Generated: The Belgian national football team is the national football team of Belgium. It is controlled by the Belgian Football Association of the Belgian Football Association of Football Association (Federation of Football Federation (Federation of Wallonia, the Belgian Football Association (Federation (Federation (Federation (Federation (Federation) and the Belgian Football Association (F

I follow the gptj_guide.md to donwload and convert the model.

Oh, I see. If you don't mind, could you please try the reproduction method I described? FasterTransformer doesn't seem to work well if you simply convert the Chechpoint provided by Huggingface.

byshiue commented 2 years ago

Sorry, I misunderstand something. As you say, the converter of FT does not support the checkpoint of Huggingface. So, if you want to load the model of Huggingface, you need to modify the converter. Thus, I think it is not a problem for precision, but the converting.

bharatv007 commented 2 years ago

GPT-J also has a different architecture to vanilla decoder transformer. Does FasterTransformer support different architectures too?

byshiue commented 2 years ago

FT supports GPT-J, standard encoder-decoder, BERT, longformer and T5.

shimoshida commented 2 years ago

@byshiue

So, if you want to load the model of Huggingface, you need to modify the converter. Thus, I think it is not a problem for precision, but the converting.

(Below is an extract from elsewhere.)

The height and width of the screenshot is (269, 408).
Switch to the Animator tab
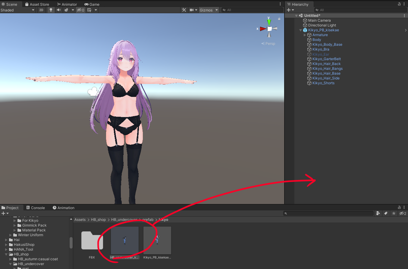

The difference between huggingface and original gpt-j-6b is just layer names, right? I have checked differences of values after converting parameters in *.bin format and confirmed that both values are almost same.

huggingface: [-0.00404739 0.01963806 -0.00400543 -0.00257874 -0.00688553 0.02464294 0.01841736 -0.02111816 0.0171814 -0.00888824] original: [-0.00405884 0.01960754 -0.00401306 -0.00258636 -0.0068779 0.0246582 0.01843262 -0.02108765 0.01715088 -0.00888824]

You mean that the following conversion script from *.pt to *.bin is wrong? Name mapping is successful by using the mentioned script.

https://github.com/NVIDIA/FasterTransformer/blob/dev/v5.0_beta/examples/pytorch/gptj/utils/gptj_ckpt_convert.py

byshiue commented 2 years ago

The difference between huggingface and original gpt-j-6b is just layer names, right? I don't know. If you think the difference is just layer name, you can try

  1. Run the original gpt-j by FT to verify the correctness. (We have tested this case and it should work)
  2. Convert the huggingface gpt-j to original gpt-j format by name mapping and verify both checkpoints are same. If 1 and 2 are correct, then you should be able to run huggingface gpt-j.
byshiue commented 2 years ago

Hi, can you try the tag dev/v5.0_beta_2021.09_tag?

shimoshida commented 2 years ago

@byshiue Thank you for the information! As you mentioned, I have obtained accurate outputs by using dev/v5.0_beta_2021.09_tag. Thank you for your help!

byshiue commented 2 years ago

Sorry, it seems there are some bugs in the latest codes, I will fix it as soon as possible.